▶ _Goal_: Could you copy out all of the data below line for line, leaving every character unchanged?

▶ _Given data_:
** BEGIN **

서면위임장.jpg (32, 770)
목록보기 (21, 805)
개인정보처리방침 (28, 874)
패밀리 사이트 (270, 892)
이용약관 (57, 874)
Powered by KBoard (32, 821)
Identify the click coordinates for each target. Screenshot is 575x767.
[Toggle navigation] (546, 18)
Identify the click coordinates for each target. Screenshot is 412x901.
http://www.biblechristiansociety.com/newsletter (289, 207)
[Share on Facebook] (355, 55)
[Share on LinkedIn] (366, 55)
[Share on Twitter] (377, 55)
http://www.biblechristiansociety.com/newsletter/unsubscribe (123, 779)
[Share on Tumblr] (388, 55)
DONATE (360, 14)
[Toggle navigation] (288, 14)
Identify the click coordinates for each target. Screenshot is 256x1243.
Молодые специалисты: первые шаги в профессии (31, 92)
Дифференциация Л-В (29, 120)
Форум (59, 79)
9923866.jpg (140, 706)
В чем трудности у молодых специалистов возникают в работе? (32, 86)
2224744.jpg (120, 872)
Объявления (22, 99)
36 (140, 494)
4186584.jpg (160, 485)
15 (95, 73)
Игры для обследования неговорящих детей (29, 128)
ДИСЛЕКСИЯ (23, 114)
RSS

** END **

▶ _Solution to this problem_:
서면위임장.jpg (32, 770)
목록보기 (21, 805)
개인정보처리방침 (28, 874)
패밀리 사이트 (270, 892)
이용약관 (57, 874)
Powered by KBoard (32, 821)
Identify the click coordinates for each target. Screenshot is 575x767.
[Toggle navigation] (546, 18)
Identify the click coordinates for each target. Screenshot is 412x901.
http://www.biblechristiansociety.com/newsletter (289, 207)
[Share on Facebook] (355, 55)
[Share on LinkedIn] (366, 55)
[Share on Twitter] (377, 55)
http://www.biblechristiansociety.com/newsletter/unsubscribe (123, 779)
[Share on Tumblr] (388, 55)
DONATE (360, 14)
[Toggle navigation] (288, 14)
Identify the click coordinates for each target. Screenshot is 256x1243.
Молодые специалисты: первые шаги в профессии (31, 92)
Дифференциация Л-В (29, 120)
Форум (59, 79)
9923866.jpg (140, 706)
В чем трудности у молодых специалистов возникают в работе? (32, 86)
2224744.jpg (120, 872)
Объявления (22, 99)
36 (140, 494)
4186584.jpg (160, 485)
15 (95, 73)
Игры для обследования неговорящих детей (29, 128)
ДИСЛЕКСИЯ (23, 114)
RSS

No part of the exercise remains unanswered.